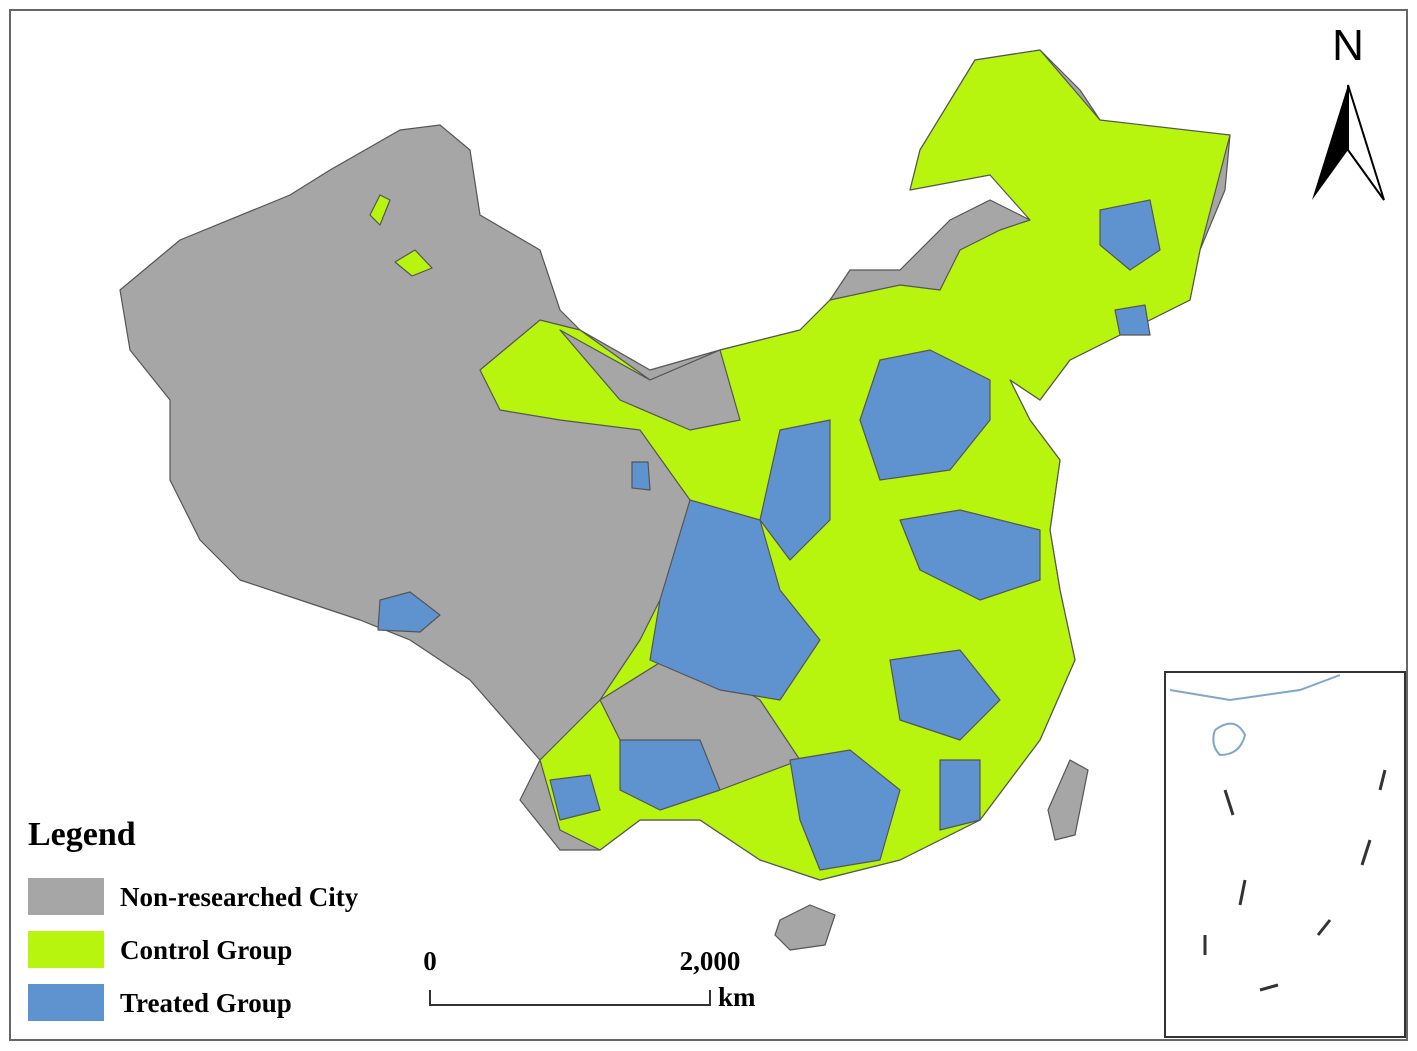  What do you see at coordinates (430, 961) in the screenshot?
I see `scale-start: 0` at bounding box center [430, 961].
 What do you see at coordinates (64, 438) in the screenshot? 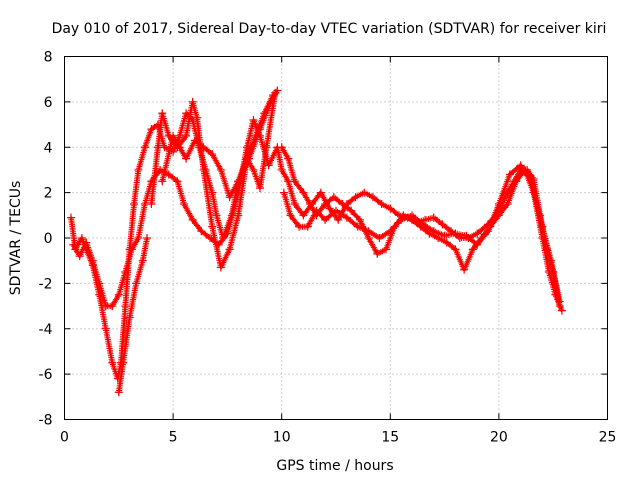
I see `x-tick-label: 0` at bounding box center [64, 438].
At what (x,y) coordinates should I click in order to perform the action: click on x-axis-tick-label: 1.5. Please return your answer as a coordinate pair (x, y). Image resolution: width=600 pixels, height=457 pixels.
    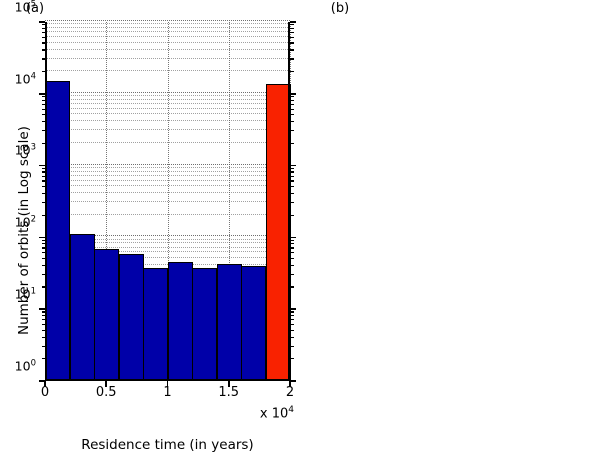
    Looking at the image, I should click on (229, 392).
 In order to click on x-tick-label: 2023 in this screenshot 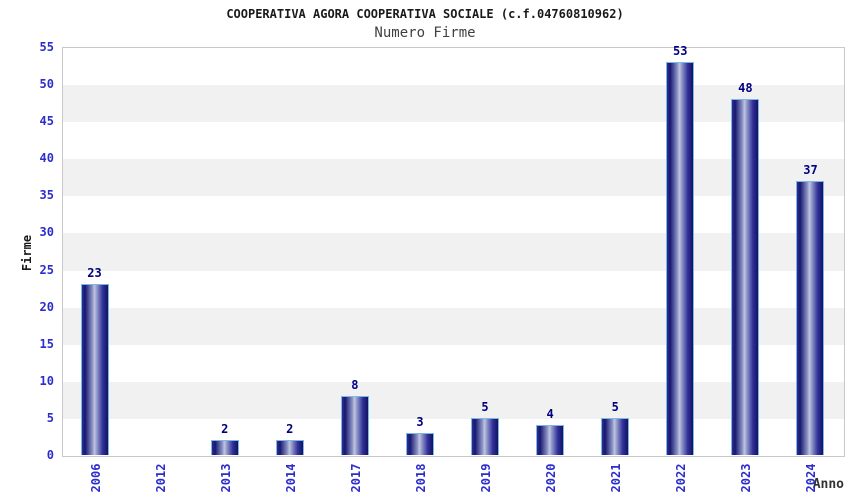, I will do `click(746, 478)`.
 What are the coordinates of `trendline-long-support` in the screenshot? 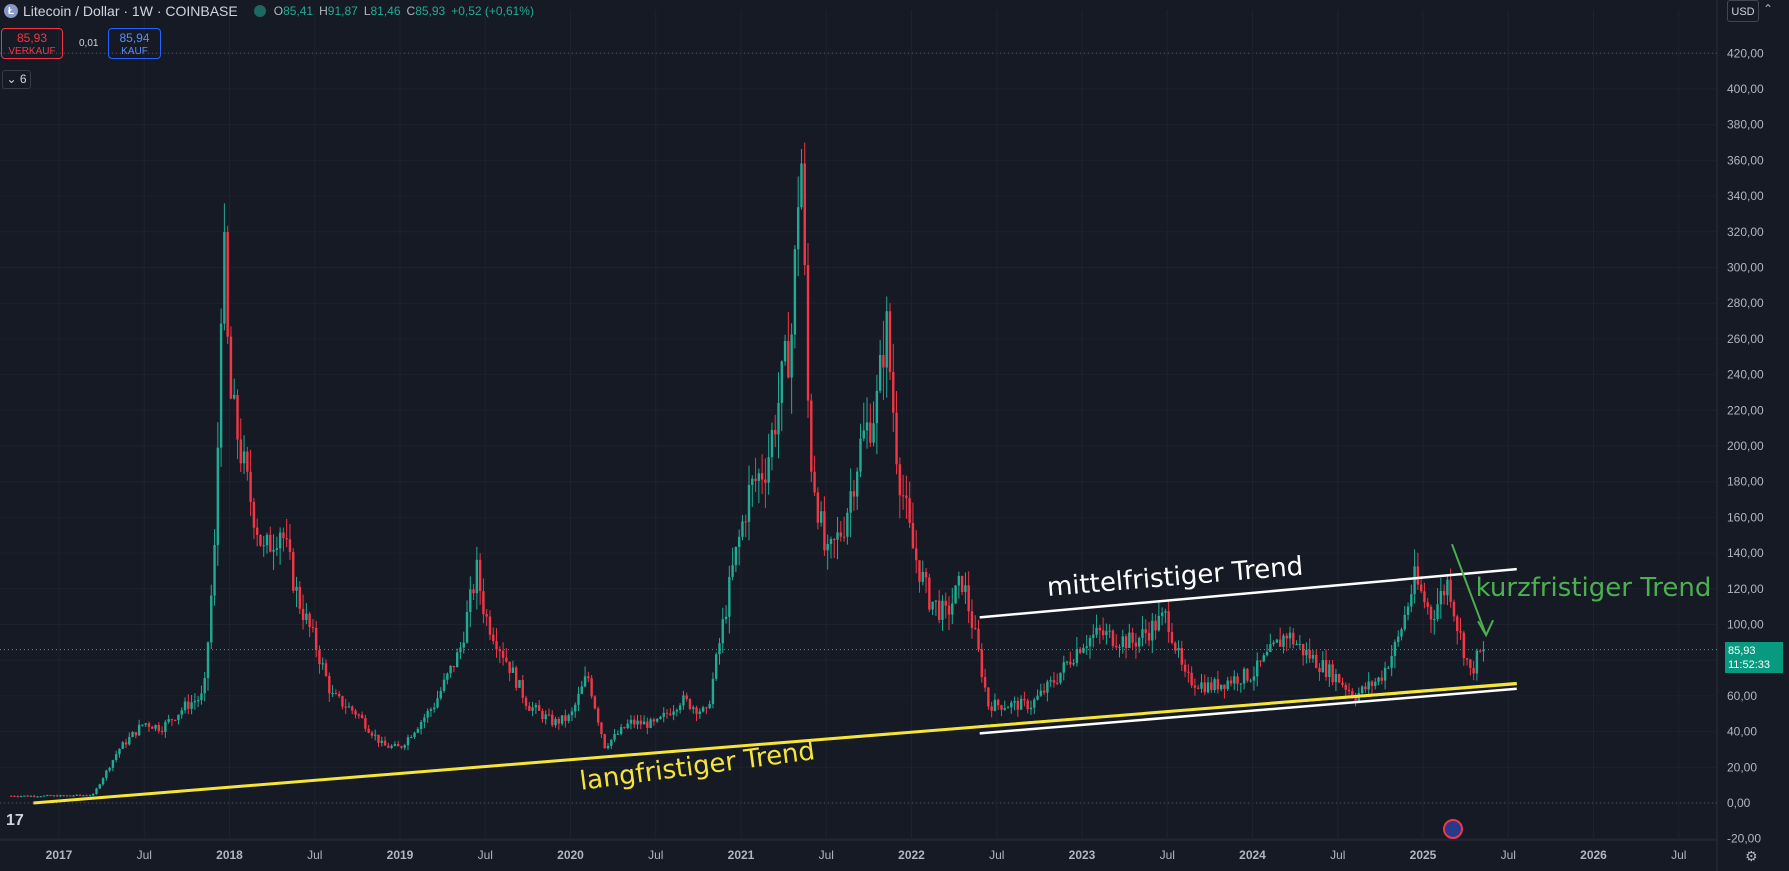 It's located at (1248, 706).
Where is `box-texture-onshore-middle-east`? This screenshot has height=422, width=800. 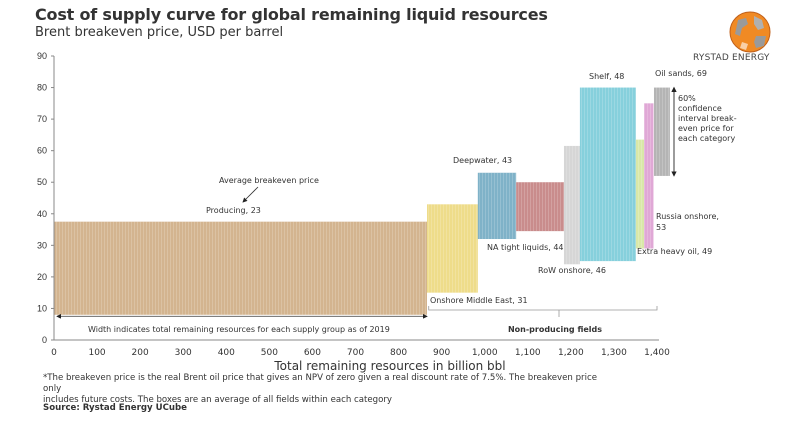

▬▬▬

Problem description: Reproduce the records from their start through the line containing "center [64, 438].", both ends included, with the pictures left out.

Output for this exercise:
  What do you see at coordinates (430, 961) in the screenshot?
I see `scale-start: 0` at bounding box center [430, 961].
 What do you see at coordinates (64, 438) in the screenshot? 
I see `x-tick-label: 0` at bounding box center [64, 438].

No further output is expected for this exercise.